By referring to Blastn comparison and ANI analysis in Fig. 3, the 11 contigs of the assembled HI03-3b genome sequence were visualized in the right order and direction using PROKSEE on the CGView Server [58, 59] with Prokka annotation [54]. The results showed HI03-3b genomic features, such as open reading frames (ORFs), CDSs (coding sequences), 94 genes for tRNAs, and 32 genes for rRNAs (5S, 16S, and 23S) (Fig. 4A). The sequenced HI03-3b genome harboured 5655 ORFs based on GeneMark.hmm PROKARYOTIC Version 3.26 analysis [6] and 4409 CDSs based on the NCBI record (Table S2). Furthermore, tRNAscan-SE 2.0 [9, 37]. showed 24 types of tRNAs encoded on HI03-3b genome, which were dominated by tRNAs for Gly, Glu, and Leu (Table S3). Based on KofamKOALA [3], 12 of 32 rRNA genes belong to 16S rRNA genes (Table S4). By aligning with the reference C. oceanisediminis YPW-V2 on IslandViewer 4 [5], we found 13 genomic islands in HI03-3b, including polysaccharide biosynthesis gene cluster, based on the integrated methods of SIGI-HMM [66] and IslandPath-DIMOB [28] (Fig. S4B). However, no pathogenic islands/genes were detected within the HI03-3b genome [4].

Fig. 4
figure 4

Visualization of HI03-3b genome features. A Identification of CDSs, rRNA genes, and tRNA genes (indicated by blue, purple, and green colours) using PROKSEE on the CGView Server [58, 59] with Prokka annotation [54]. The order and direction of contigs generated after genome sequence assembly were determined based on blastn pairwise alignment [2] using the genome sequences of C. oceanisediminis 2691 and C. firmus NCTC10335 as the references. B Prediction of genomic islands using IslandViewer 4 based on three different methods (indicated by red, orange, and blue colours) [5] with the genome sequence of C. oceanisediminis YPW-V2 as the reference. Note: CDS, coding sequence; GI, genomic island

The sequences of all ORFs or total genes resulted from GeneMarkS analysis [6] were analysed further using KofamKOALA [3] against KOfam, a customized HMM database of KEGG Orthologs (KOs) to predict HI03-3b primary metabolisms. The results showed the presence of genes encoding enzymes involved in carbohydrate metabolisms, such as glycolysis, gluconeogenesis, citrate cycle, pentose phosphate pathway, Entner-Doudoroff pathway, and glycogen degradation [3] (Table S5 for the detail). Other metabolisms identified in this genome based on KofamKOALA [3] include carbon fixation, sulphur metabolism, fatty acid metabolism, purine metabolism, metabolisms of amino acids, shikimate pathway, lipopolysaccharide metabolism, polyamine biosynthesis, and cofactor and vitamin metabolism (Tables S6S12 for the detail) [3].

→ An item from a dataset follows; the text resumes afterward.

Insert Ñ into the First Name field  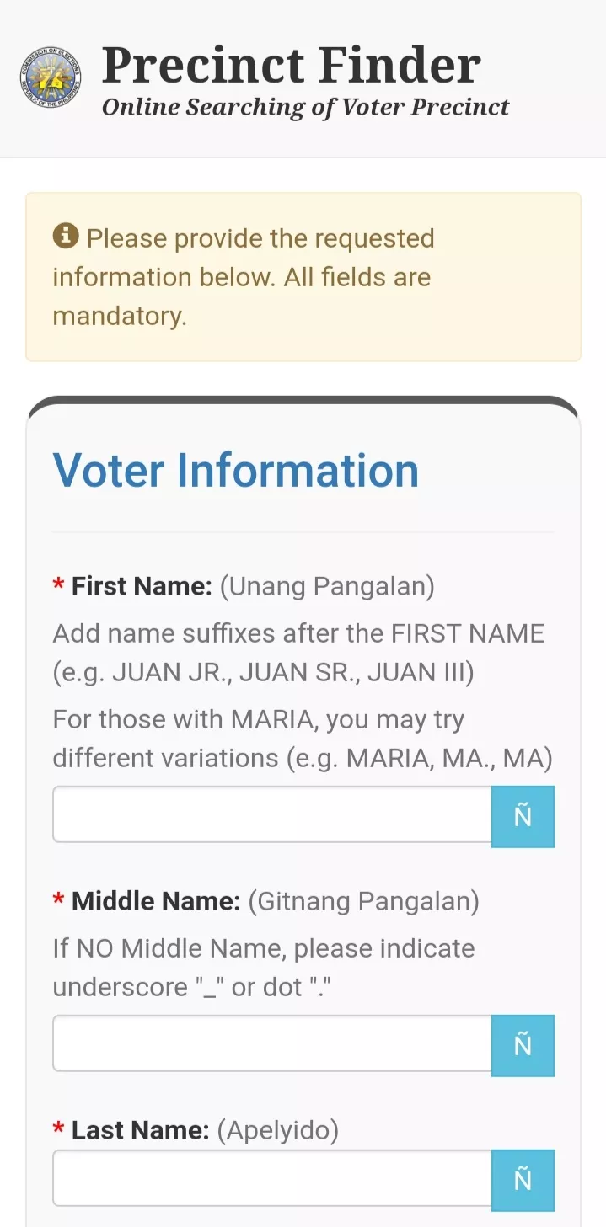[x=523, y=816]
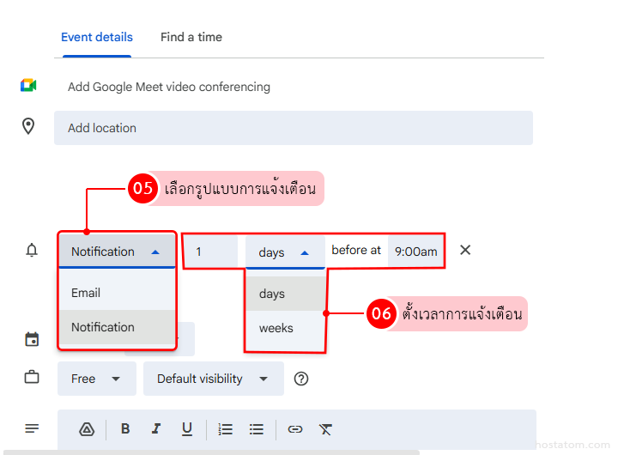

Genes encoding enzymes with antimicrobial potential

Based on the carbohydrate-active enzyme (CAZy) database [8], it was found that the HI03-3B genome harbours some genes encoding carbohydrate active enzymes (Table S13), including glycoside hydrolases (GHs) and glycosyltransferases (GTs). Some of these genes encoding enzymes that might be related to the degradation of polysaccharides, such as putative type 1 pullulanase (GH13 family), chitinase (GH18 family), and α-glucosidase (GH65 family) based on KEGG Orthology search [3] (Table 1). KEGG Orthology search [3] combined with BLASTx analysis [2] also showed the presence of other genes encoding biotechnologically potential enzymes, such as arginase, cyanophycinase, protease, bacillolysin, xylose isomerase, and alcohol dehydrogenase [35] (Table 1 and see also Table S14 with notes describing their potential applications). Using PROKSEE on the CGView Server [58, 59], we annotated some biotechnologically potential genes on the circular HI03-3b genome map by referring to their position on contigs from the outcome of GeneMarkS analysis [6] (Fig. 5A).

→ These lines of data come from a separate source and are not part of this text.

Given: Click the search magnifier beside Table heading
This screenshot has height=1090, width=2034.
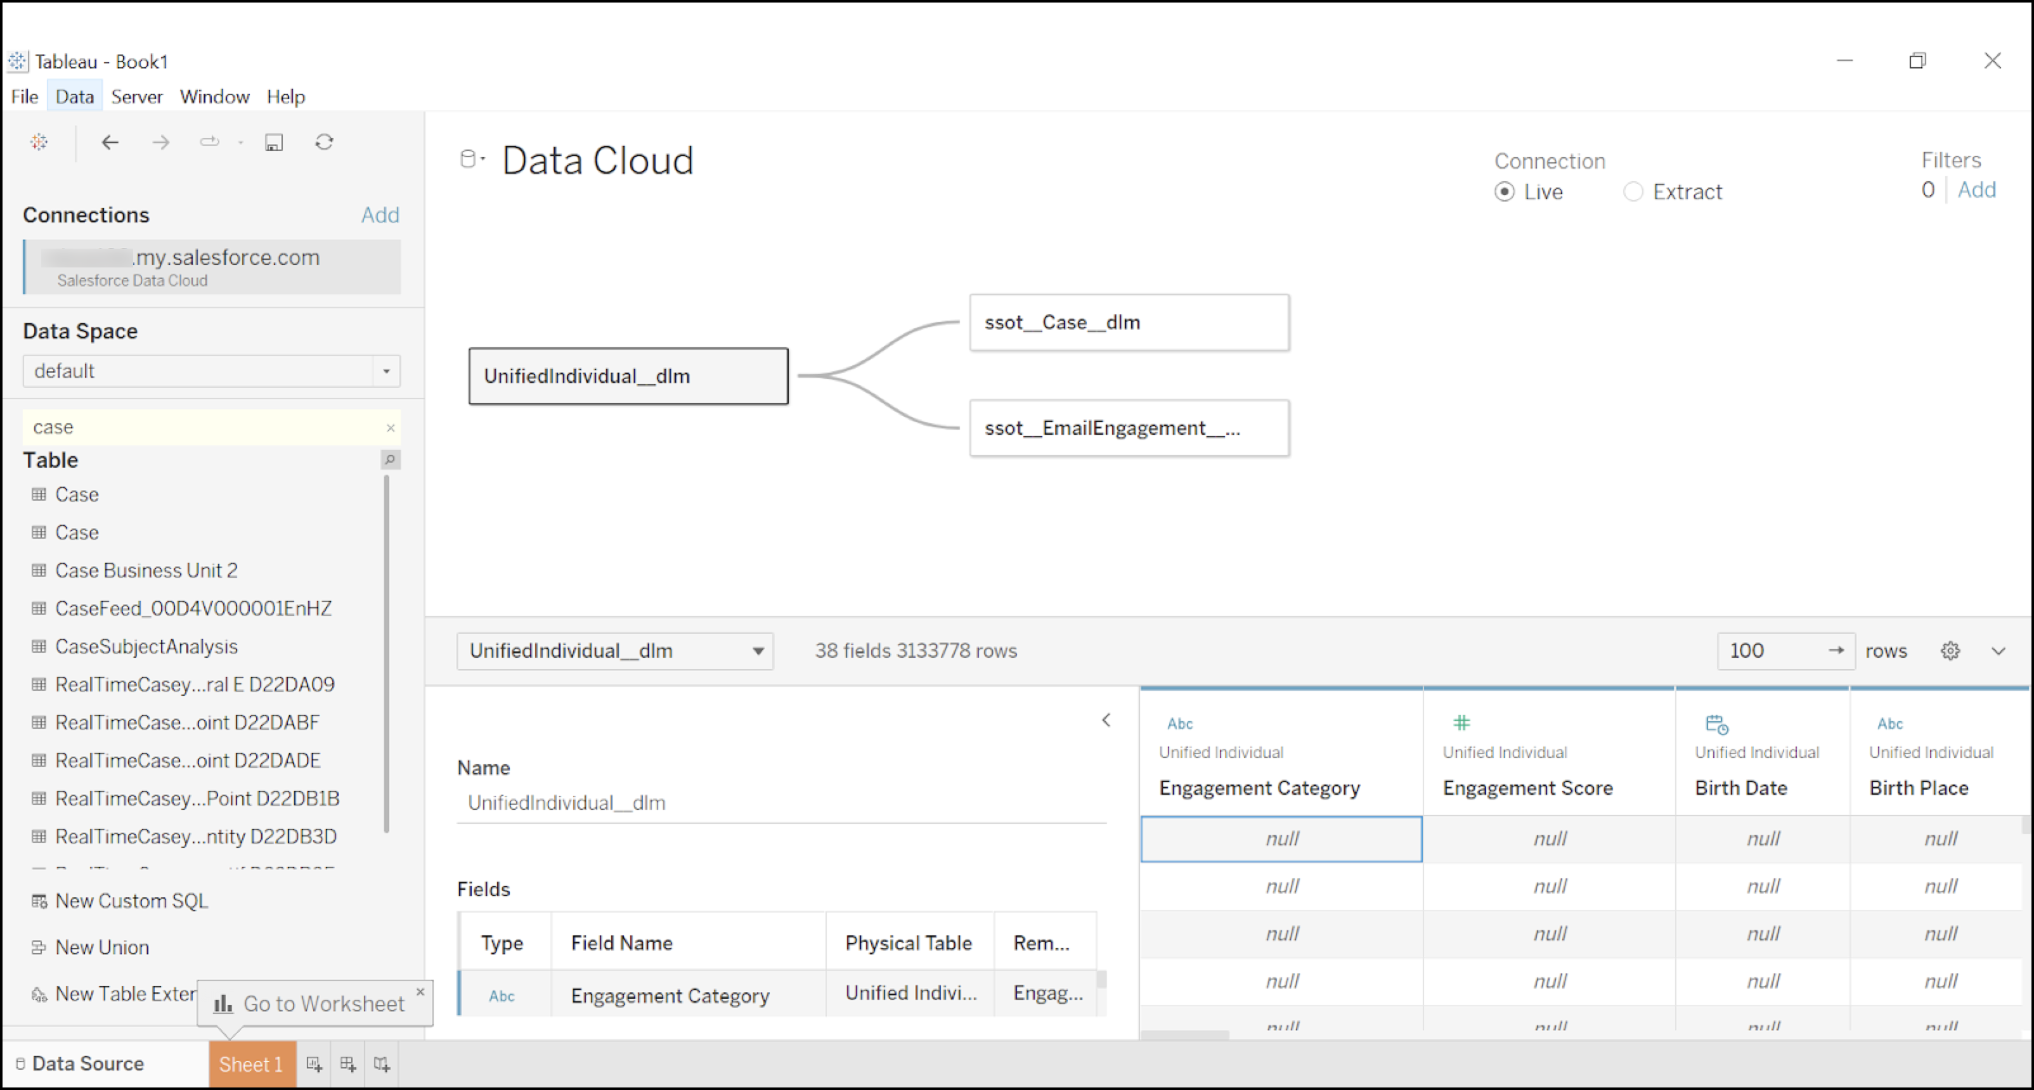Looking at the screenshot, I should click(390, 459).
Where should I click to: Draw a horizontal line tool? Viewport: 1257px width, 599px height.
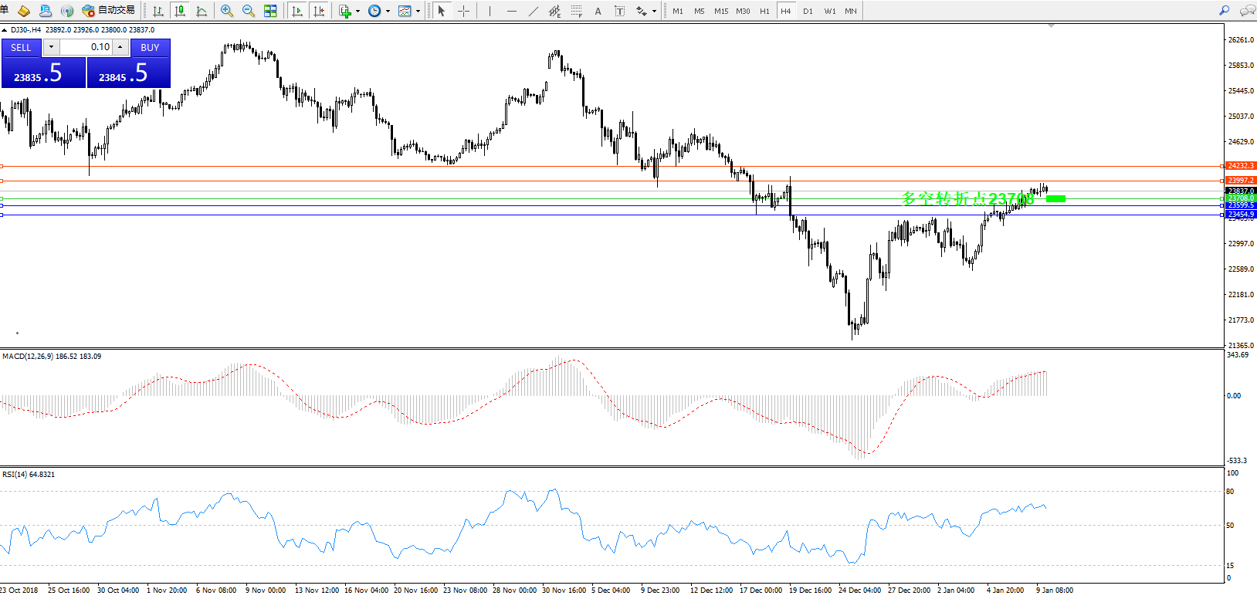[511, 11]
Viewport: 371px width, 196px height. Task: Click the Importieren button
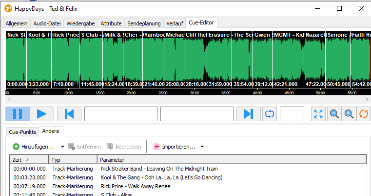[174, 147]
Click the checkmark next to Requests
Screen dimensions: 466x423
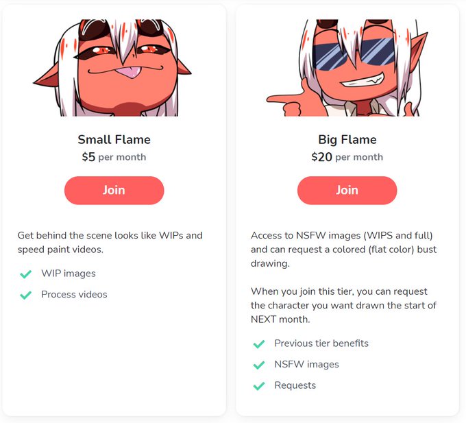[x=259, y=386]
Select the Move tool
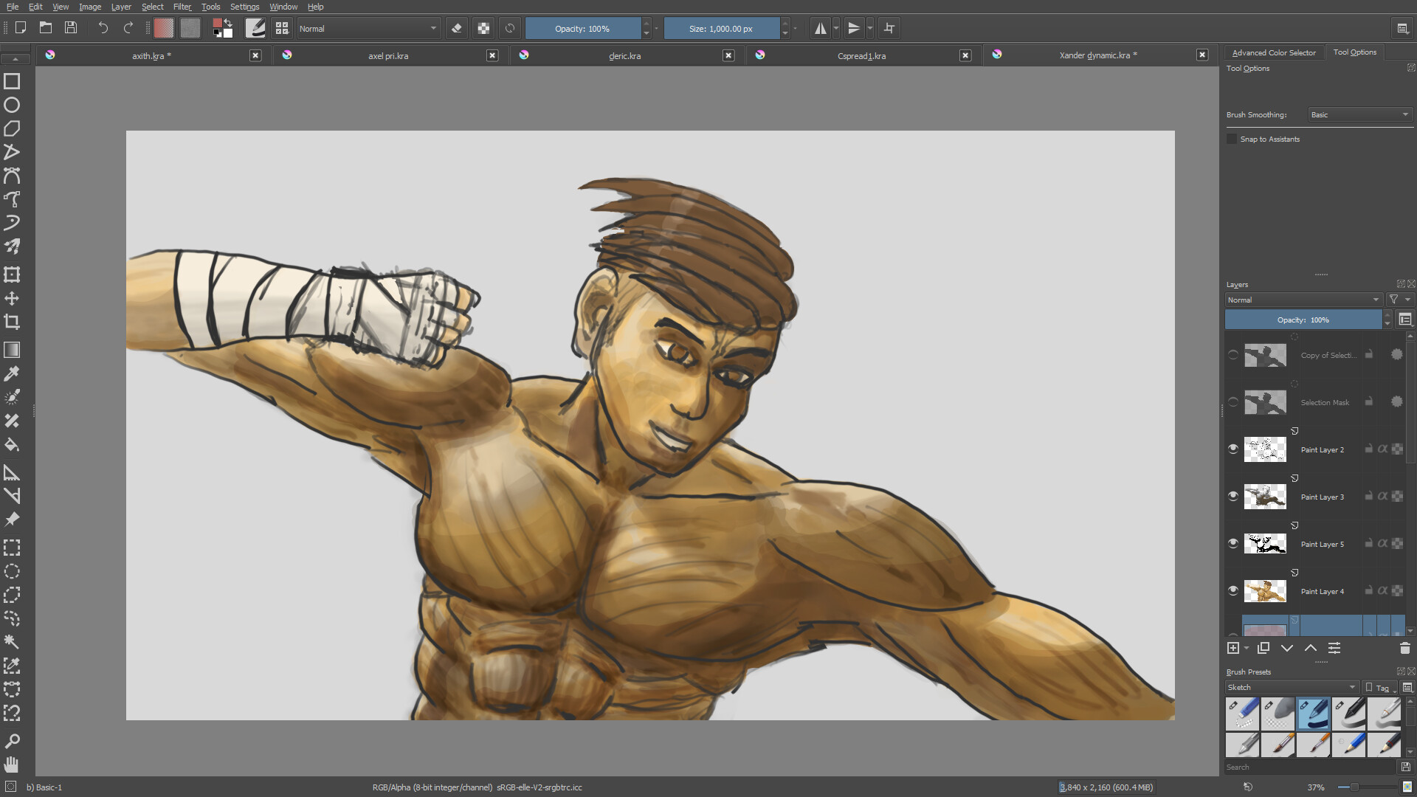 [12, 298]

Table 1 Some biotechnologically promising genes in HI03-3b, which encode putative enzymes with potential anti-biofilm activities
Fig. 5
figure 5

The position of biotechnologically potential genes on the HI03-3b genome map. A Certain loci encoding biotechnologically potential enzymes and secondary metabolite biosynthesis were determined based on PROKSEE analysis on the CGView Server [58, 59]. B Natural product BGCs were identified in the HI03-3b genome sequence based on antiSMASH analysis [7] supported by BLASTx [2], showing the presence of core and additional biosynthetic genes, transport-related genes, regulatory genes, and other genes. The core biosynthetic genes of RiPP-like terpene BGC (from left to right) are predicted to code for squalene-hopene cyclase, leader peptide (SagB-type dehydrogenase domain), YcaO cyclodehydratase, and thiazole-containing bacteriocin maturation protein. PKS type III BGC contains a chalcone synthase gene (indicated by red colour) as the core biosynthetic gene. The siderophore BGC harbours the core biosynthetic genes encoding lucA/lucC family proteins. Based on RiPPMiner prediction [1] the core lassopeptide BGC encodes a precursor peptide that consists of a leader (VKAPGSTGEGHWKLGNLSAEEKSGIPRVAVKCVEMWRNTSGE) and core peptide sequence (GDSLVCN). A crosslink may occur between serine (S) and cysteine (C) residues in the core peptide [1]. Note: PKS, polyketide synthase; BGC, biosynthetic gene cluster; RiPP, ribosomally synthesized and post-translationally modified peptides

Biosynthetic genes of secondary metabolites

We also found putative genes involved in secondary metabolite biosynthesis (Fig. 5), such as those coding for enzymes responsible for terpenoid backbone biosynthesis predicted using KEGG Orthology [3]. Further analysis using AntiSMASH version 6.0 [7] allowed us to identify the presence of a biosynthetic gene cluster (BGC) of ribosomally synthesized and post-translationally modified peptides (RiPP)-like terpene in the contig 12 of HI03-3b genome (Fig. 5, Fig. S5 for the detail), which was verified by Bagel4 analysis [15]. Other BGCs identified in this sequenced genome code for polyketide ketosynthase (PKS) type 3 in the contig 13 (Fig. 5, Fig. S6 for the detail), siderophore/petrobactin BGC (Fig. 5, Fig. S7), and a lassopeptide BGC in the contig 8 (Fig. S8). Further research is required to isolate secondary metabolites and enzymes from this HI03-3b strain in order to test them against biofilm-forming pathogens.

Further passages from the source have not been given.